» Détails de l'exercice: Reproduisez intégralement le texte sur les voyageurs de Bruno Catalano, sans y changer un seul mot.

» Texte à lire:
Symbole du voyage, de l’Homme, de la vie, ils nous parlent. L’expression qui s’en dégage nous permettent, à tous, sans exception, de nous identifier, de nous comparer. Le vide, la cassure présente dans la sculpture, n’est pas à comprendre dans son manque, dans son vide, mais plutôt dans un plein à ajouter, à combler. Les voyageurs de Bruno Catalano sont chacun d’entre nous. Ils représentent notre parcours, notre voyage. Notre vie.

Relevés de texte et de pointage d'éléments
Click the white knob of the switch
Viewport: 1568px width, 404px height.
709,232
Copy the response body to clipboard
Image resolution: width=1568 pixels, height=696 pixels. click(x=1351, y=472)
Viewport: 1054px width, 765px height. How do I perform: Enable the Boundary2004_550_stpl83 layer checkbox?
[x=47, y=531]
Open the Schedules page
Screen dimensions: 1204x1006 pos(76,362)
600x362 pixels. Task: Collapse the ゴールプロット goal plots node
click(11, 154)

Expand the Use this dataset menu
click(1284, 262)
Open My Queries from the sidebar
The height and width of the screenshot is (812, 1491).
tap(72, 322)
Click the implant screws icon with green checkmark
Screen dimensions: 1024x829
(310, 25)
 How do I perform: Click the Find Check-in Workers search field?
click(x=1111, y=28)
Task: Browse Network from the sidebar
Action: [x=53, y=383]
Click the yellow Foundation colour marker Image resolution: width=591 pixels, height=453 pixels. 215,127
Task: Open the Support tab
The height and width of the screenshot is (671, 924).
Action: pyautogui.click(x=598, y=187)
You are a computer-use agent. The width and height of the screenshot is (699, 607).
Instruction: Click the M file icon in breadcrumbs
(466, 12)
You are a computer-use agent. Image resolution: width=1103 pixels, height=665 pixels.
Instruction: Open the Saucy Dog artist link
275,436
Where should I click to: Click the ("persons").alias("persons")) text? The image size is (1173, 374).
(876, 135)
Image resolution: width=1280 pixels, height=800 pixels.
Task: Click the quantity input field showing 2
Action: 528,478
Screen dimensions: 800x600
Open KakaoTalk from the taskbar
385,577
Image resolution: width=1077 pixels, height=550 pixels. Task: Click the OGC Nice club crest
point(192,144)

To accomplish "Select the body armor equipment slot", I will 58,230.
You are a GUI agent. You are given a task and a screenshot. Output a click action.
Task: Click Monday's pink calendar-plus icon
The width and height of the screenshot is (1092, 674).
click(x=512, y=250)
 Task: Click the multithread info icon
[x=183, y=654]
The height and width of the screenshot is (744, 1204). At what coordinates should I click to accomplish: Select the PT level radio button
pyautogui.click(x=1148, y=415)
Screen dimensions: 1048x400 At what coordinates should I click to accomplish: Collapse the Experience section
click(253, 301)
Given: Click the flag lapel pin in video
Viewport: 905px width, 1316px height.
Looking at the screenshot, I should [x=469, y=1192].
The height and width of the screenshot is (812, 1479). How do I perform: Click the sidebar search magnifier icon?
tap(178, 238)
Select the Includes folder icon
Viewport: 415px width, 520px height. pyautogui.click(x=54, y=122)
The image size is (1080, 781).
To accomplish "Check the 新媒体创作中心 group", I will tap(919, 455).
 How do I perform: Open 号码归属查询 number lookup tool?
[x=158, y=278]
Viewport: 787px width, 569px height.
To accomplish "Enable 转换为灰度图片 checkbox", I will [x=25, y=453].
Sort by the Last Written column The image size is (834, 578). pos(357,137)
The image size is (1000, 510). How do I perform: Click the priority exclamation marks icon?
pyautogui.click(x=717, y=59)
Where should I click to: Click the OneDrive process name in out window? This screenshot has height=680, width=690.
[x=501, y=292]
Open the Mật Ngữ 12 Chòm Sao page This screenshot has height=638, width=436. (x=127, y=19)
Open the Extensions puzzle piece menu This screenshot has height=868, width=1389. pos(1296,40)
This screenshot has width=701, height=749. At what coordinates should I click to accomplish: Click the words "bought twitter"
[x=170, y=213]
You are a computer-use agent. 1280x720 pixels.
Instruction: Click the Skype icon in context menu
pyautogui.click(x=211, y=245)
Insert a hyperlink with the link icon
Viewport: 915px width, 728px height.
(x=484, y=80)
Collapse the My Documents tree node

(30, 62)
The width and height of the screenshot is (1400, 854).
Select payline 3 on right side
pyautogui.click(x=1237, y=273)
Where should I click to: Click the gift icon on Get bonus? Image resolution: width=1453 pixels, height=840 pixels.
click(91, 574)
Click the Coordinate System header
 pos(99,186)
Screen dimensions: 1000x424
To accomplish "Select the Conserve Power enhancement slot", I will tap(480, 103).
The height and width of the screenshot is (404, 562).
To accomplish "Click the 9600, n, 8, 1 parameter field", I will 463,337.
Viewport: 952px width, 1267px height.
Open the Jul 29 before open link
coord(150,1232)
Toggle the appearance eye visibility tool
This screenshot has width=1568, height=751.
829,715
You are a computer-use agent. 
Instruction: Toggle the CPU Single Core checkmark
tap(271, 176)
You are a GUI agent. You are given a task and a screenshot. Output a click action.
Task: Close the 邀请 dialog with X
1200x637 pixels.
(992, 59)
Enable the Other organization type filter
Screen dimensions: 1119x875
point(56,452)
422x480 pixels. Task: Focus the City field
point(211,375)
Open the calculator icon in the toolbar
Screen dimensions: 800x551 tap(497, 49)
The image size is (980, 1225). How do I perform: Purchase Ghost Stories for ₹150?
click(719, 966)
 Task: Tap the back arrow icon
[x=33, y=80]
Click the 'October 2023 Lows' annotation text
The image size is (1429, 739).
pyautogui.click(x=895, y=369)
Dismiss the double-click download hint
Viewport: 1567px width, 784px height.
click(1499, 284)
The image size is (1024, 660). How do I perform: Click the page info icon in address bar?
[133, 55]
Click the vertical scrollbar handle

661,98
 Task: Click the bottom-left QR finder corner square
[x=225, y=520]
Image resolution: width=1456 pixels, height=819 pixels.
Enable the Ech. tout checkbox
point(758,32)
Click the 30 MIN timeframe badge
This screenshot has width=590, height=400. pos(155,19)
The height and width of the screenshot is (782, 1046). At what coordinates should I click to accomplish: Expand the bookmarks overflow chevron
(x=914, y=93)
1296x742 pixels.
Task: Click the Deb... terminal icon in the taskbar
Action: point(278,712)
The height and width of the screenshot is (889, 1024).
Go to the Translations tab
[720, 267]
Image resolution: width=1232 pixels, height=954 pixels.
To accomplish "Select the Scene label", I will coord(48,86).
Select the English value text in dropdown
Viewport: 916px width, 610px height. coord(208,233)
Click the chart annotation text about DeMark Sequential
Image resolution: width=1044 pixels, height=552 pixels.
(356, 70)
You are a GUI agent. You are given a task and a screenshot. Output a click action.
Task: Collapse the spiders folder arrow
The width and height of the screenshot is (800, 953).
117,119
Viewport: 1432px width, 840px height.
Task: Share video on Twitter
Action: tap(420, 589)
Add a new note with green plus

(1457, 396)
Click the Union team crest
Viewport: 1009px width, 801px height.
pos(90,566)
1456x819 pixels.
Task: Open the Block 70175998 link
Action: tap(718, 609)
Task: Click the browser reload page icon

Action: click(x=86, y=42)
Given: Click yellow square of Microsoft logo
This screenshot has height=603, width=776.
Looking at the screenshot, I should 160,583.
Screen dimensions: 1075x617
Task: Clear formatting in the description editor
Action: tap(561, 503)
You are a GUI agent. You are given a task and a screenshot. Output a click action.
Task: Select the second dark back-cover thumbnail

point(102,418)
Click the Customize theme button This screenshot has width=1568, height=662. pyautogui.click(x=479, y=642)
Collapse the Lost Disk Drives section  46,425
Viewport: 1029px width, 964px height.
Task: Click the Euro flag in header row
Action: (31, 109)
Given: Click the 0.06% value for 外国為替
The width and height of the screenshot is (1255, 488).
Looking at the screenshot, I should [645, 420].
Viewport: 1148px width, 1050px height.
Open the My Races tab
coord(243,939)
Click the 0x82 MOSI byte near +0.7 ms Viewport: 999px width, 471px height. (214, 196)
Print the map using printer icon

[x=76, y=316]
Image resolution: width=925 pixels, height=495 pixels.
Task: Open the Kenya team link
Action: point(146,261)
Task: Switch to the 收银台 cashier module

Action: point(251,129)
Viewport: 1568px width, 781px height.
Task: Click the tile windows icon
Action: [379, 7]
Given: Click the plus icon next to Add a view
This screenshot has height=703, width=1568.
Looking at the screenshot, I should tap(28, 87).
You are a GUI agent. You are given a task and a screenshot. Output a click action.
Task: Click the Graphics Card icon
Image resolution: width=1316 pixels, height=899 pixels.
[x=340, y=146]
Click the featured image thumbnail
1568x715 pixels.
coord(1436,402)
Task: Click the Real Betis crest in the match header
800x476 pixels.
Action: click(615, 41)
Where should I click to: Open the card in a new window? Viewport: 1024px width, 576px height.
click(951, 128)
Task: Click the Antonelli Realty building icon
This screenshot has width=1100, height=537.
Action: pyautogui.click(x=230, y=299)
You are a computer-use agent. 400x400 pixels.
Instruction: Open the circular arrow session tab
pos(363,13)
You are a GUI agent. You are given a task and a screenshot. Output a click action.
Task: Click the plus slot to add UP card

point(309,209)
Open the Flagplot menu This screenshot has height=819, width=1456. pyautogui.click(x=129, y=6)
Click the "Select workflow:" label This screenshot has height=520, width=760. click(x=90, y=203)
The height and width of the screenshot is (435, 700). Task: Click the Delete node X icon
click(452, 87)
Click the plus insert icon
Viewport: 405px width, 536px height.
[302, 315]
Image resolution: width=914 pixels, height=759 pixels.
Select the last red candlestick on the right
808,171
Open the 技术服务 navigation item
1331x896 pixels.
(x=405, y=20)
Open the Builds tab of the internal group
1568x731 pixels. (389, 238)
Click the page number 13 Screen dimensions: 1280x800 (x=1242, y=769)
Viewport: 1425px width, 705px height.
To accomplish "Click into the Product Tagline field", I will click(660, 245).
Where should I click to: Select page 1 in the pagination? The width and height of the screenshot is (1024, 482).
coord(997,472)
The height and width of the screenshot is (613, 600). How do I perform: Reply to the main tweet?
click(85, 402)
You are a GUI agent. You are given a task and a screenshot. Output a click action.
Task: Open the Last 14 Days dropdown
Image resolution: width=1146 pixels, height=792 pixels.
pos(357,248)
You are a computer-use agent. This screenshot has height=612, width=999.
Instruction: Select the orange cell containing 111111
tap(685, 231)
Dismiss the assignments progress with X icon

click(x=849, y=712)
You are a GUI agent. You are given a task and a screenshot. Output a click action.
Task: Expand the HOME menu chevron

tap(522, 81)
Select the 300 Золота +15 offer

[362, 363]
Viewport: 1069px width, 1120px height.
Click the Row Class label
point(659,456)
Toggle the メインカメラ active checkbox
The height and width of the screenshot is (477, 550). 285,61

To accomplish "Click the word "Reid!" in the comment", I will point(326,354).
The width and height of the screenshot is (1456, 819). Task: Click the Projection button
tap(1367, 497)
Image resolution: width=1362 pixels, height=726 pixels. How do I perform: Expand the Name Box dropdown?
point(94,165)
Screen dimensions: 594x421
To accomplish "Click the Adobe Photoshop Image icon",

» Résultat:
Symbole du voyage, de l’Homme, de la vie, ils nous parlent. L’expression qui s’en dégage nous permettent, à tous, sans exception, de nous identifier, de nous comparer. Le vide, la cassure présente dans la sculpture, n’est pas à comprendre dans son manque, dans son vide, mais plutôt dans un plein à ajouter, à combler. Les voyageurs de Bruno Catalano sont chacun d’entre nous. Ils représentent notre parcours, notre voyage. Notre vie.